Opening Cross: Making Waves Across—and Beneath—the Oceans

Increasingly interconnected finanical markets present a range of challenges for trading firms looking to leverage their experience and technologies across regions and asset classes.

max-bowie

In fact, as market centers worldwide become more interconnected, these undersea cables have become key routes for electronic communications of all kinds. And on the relatively rare occasions when these cables are damaged or severed by earthquakes or errant trawlers, financial markets can find themselves quite literally cut off from the rest of the world.

And it’s not just data that flies across oceans. This week, we describe several Transatlantic crossings: for example, New York-based outsourced sales consultancy USAM Group has hired Ashley Daffin in London to promote its business there among local clients, and to provide a local resource for US data or technology vendors wanting to bring their wares to new markets in London and Europe. Headed in the other direction, Madrid-based Web Financial Group has reached critical mass in Europe and is now looking to broaden its reach to US markets, with significant hires planned over the next 18 months, totaling a substantial financial commitment to the region. Meanwhile, UK-based hosting and telecoms vendor BT is bolstering its existing US network resources with a dedicated high-bandwidth network connecting six datacenters in the Chicago and New York metro areas.

Something else that traders try to move between locations is trading strategies themselves. To be sure, not every strategy will work as well—or at all—in a market that it wasn’t originally intended for, but as the advantage time for strategies becomes ever-shorter, firms are keen to eke every last penny out of their investment, so are looking to deploy algorithms originally developed, say, for trading US equities into other asset classes, such as bonds, futures and options, or to other equities markets around the world where the alpha that they’ve already exhausted in the US may still exist. The challenge of this is knowing which markets will work and which won’t—something that in the past, a firm wouldn’t know until it had spent a small fortune setting up a local presence in those markets, subscribing to data, and paying for access to exchanges before it could determine whether a strategy would really work there.

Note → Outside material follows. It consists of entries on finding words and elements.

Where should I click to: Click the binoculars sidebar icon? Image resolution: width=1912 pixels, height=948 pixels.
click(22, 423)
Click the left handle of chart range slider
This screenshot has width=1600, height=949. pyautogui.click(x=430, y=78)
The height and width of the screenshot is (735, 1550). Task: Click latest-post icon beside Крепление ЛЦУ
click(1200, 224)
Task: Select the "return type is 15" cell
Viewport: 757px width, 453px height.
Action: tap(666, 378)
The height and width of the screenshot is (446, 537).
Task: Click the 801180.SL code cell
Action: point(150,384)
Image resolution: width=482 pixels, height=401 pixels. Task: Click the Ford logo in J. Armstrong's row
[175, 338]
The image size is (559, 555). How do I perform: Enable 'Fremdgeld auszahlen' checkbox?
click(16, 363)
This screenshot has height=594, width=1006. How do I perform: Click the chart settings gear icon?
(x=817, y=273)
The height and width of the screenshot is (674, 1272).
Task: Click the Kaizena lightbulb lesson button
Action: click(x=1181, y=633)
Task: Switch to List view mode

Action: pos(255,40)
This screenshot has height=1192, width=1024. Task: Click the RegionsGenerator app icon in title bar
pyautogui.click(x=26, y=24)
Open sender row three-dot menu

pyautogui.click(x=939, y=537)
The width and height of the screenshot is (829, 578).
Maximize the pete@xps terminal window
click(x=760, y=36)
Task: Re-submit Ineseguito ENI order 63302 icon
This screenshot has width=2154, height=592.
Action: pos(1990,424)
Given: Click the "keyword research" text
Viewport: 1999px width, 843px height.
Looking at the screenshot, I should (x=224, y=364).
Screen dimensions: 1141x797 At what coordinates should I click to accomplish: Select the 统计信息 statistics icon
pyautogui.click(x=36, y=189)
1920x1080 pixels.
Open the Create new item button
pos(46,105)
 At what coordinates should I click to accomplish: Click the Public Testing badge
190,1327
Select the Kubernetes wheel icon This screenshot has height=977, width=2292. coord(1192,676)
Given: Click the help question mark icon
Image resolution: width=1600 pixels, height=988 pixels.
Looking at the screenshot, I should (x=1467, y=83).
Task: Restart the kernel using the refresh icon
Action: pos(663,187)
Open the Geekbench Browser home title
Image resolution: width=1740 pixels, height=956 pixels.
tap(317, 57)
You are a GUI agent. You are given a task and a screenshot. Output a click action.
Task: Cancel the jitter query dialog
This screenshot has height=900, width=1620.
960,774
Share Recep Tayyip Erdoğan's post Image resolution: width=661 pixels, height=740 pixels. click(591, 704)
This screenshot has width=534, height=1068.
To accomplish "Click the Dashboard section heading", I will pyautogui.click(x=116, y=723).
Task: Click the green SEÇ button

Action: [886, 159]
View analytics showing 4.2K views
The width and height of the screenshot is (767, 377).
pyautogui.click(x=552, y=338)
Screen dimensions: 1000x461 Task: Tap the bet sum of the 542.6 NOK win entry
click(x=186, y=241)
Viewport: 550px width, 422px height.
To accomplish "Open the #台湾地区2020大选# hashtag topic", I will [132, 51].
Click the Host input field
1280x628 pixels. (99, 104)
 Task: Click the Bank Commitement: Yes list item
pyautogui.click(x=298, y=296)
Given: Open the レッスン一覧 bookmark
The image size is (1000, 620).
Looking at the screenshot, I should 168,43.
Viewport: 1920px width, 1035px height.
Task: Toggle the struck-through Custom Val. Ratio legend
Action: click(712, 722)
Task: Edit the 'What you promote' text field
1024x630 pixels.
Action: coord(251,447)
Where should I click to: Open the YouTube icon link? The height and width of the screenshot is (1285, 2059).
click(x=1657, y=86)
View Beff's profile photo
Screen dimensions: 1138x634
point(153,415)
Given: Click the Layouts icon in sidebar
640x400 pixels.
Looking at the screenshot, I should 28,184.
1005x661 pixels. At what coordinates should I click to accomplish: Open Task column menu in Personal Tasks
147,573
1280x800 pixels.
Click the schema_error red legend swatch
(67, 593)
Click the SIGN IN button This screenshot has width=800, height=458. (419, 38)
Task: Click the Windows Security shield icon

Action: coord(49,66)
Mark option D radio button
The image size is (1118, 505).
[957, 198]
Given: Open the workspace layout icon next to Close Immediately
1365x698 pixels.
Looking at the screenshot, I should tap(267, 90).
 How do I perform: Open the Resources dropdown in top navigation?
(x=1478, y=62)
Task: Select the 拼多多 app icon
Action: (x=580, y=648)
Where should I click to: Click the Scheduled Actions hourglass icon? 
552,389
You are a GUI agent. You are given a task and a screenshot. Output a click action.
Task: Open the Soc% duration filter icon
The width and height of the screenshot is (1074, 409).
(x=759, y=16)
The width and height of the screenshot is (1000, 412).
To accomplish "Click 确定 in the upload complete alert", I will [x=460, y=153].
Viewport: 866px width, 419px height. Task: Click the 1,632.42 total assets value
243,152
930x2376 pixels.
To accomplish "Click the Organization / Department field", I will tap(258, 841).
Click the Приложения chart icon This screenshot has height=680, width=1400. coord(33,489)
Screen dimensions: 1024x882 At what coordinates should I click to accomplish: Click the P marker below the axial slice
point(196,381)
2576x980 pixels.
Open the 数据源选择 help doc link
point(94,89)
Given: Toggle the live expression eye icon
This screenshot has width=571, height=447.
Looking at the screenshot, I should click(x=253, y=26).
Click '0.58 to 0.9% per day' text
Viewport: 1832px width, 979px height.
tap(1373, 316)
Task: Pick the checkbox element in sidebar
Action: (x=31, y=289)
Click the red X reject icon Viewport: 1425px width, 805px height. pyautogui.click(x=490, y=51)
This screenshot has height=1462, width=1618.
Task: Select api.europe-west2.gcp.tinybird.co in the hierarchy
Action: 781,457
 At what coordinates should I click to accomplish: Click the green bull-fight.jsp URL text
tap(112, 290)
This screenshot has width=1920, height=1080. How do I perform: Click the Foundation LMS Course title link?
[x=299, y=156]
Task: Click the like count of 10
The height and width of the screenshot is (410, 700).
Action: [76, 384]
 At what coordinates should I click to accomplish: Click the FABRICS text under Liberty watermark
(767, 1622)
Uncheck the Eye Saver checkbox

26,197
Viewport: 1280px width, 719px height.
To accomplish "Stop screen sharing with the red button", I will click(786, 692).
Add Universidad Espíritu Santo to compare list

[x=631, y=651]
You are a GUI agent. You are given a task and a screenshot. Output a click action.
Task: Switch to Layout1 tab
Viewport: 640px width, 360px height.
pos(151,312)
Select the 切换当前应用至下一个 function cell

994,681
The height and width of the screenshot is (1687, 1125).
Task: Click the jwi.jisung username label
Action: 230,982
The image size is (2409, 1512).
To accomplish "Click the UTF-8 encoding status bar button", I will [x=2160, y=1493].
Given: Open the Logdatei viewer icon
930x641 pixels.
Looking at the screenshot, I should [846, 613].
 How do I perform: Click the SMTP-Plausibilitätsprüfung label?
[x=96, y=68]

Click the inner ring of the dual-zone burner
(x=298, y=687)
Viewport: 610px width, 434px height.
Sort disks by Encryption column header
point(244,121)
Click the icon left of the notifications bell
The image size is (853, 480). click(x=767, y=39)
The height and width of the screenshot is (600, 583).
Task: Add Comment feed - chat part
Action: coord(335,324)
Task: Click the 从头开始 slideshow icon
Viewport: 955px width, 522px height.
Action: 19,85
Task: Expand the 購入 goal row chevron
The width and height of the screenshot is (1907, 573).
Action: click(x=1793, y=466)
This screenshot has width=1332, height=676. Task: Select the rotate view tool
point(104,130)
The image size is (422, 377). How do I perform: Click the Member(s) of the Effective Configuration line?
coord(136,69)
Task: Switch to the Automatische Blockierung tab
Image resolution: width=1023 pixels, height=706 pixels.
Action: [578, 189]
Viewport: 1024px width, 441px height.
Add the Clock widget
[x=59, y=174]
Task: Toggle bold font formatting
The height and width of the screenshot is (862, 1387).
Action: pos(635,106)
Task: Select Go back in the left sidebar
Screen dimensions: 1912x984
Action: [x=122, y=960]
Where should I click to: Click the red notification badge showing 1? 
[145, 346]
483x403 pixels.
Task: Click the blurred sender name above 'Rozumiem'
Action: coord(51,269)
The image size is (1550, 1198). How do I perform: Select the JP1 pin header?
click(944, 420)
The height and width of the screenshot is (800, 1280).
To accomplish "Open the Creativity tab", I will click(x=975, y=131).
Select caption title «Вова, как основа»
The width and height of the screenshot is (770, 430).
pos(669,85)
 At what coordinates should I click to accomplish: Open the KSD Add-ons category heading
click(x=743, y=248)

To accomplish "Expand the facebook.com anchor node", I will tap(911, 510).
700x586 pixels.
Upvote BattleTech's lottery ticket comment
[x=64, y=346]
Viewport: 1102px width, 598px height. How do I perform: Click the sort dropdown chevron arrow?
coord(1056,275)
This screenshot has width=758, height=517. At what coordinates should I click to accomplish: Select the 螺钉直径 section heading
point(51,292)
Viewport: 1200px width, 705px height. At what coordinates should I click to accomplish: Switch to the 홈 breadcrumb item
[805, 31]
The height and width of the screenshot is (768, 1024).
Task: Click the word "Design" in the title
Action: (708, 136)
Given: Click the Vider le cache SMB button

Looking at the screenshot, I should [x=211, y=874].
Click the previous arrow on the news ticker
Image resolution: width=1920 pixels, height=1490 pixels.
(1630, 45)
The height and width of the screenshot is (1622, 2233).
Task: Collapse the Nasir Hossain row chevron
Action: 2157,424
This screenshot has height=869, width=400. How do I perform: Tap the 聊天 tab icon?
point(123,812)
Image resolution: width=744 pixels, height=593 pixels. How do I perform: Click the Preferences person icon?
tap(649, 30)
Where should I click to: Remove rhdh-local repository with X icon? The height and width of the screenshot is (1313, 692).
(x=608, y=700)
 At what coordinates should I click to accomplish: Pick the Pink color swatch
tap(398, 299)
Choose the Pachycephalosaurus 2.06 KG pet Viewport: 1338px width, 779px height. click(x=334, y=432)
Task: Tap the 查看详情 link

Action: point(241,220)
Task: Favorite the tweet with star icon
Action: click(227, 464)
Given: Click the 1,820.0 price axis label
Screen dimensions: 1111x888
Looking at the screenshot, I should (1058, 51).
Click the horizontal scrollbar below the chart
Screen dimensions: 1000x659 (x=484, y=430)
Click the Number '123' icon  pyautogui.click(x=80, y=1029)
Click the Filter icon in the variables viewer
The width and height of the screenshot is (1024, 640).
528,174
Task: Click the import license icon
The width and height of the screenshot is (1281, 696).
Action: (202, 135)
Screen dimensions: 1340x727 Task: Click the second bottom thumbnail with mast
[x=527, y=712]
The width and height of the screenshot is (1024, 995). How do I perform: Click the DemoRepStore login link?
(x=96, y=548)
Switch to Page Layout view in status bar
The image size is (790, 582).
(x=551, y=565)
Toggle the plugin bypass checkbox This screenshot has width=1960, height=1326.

Thus, firms want to apply back-testing processes not just when first building a strategy, but when adapting it to simulate market conditions on specific marketplaces, to determine how successful it could be elsewhere—a capability that Lime Brokerage is now rolling out to users of its Strategy Studio product by integrating feed handlers from Vela Trading Technologies (formerly SR Labs) that will allow them to test against feeds from international markets and multi-asset data sources, making it easier to test strategies against markets on different continents or new asset classes without significant upfront investment.

And speaking of all this movement back and forth between continents, I and my colleagues will be in London this week for our European Financial Information Summit, hosted by Inside Market Data and Inside Reference Data. Our North American Financial Information Summit held in New York in May contained some of the best panel discussions I’ve seen in many years, and we hope this week’s summit will build on that success and continue to deliver valuable content and networking opportunities for attendees. And from my perspective, it’s always good to see where the issues are similar or differ for the two financial centers on each end of that original cable.